-- begin Text to read --
So how do we deal with these false philosophies? Fortunately, Mormon not only gave us Korihor’s doctrines, he also gave us an inspired answer to them. This is the real value of the Korihor account.
The first thing to note is that Alma does not get into philosophical debate with Korihor. He doesn’t allow himself to be pulled onto the ground that Korihor tries to define as the area of debate. There is a great lesson in that. We combat false philosophies with revelation and true doctrine, not academic debate.
Second, Alma exposes Korihor for what he is. (See chart 2 for a summary of how Alma dealt with Korihor.) In effect, Alma says to Korihor: “You know that we don’t profit from our service in the Church, but you say we glut ourselves on the labor of the people. Therefore I say you deliberately twist the truth.” It all comes down to one irrefutable conclusion: Korihor is a liar.
But there is more to Alma’s answer than that. Alma takes Korihor’s own philosophy and catches him in a trap of his own making. Korihor teaches that we can know only what we can see. (See Alma 30:15.) But when questioned, Korihor categorically denies that he believes there is a God. Alma then asks, “What evidence have ye that there is no God, or that Christ cometh not? I say unto you that ye have none, save it be your word only.” (Alma 30:40.)
-- end Text to read --
▶ [Short task]:
Copy the passage on Alma and Korihor, starting at "Second, Alma exposes" and ending at "Korihor is a liar.", with "deceiver" substituted for "liar" each time it appears.
-- begin Extracted information --
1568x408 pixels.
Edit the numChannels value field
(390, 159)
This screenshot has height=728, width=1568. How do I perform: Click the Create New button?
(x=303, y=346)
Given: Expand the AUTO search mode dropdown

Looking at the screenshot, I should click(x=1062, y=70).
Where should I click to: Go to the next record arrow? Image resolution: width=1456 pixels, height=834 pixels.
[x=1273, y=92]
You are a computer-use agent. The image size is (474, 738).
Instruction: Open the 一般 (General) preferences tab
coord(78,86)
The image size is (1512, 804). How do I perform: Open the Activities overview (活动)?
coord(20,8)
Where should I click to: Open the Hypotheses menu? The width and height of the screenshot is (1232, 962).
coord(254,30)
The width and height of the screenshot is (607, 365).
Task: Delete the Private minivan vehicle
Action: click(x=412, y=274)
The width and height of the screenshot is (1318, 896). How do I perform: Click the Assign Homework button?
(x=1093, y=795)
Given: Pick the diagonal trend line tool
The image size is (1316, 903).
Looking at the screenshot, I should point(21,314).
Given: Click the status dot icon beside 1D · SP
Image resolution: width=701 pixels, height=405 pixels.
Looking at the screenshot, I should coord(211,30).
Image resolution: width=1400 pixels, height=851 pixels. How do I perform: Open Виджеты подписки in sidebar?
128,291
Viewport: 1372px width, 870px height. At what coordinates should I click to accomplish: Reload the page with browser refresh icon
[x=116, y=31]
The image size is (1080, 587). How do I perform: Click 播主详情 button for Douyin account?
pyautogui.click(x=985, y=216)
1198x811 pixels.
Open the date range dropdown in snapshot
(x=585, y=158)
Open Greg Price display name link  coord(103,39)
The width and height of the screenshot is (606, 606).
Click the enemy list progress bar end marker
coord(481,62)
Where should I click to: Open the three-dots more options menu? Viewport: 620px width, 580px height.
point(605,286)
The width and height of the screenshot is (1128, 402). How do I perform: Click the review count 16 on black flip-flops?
-- end Extracted information --
▶ [Answer below]:
Second, Alma exposes Korihor for what he is. (See chart 2 for a summary of how Alma dealt with Korihor.) In effect, Alma says to Korihor: “You know that we don’t profit from our service in the Church, but you say we glut ourselves on the labor of the people. Therefore I say you deliberately twist the truth.” It all comes down to one irrefutable conclusion: Korihor is a deceiver.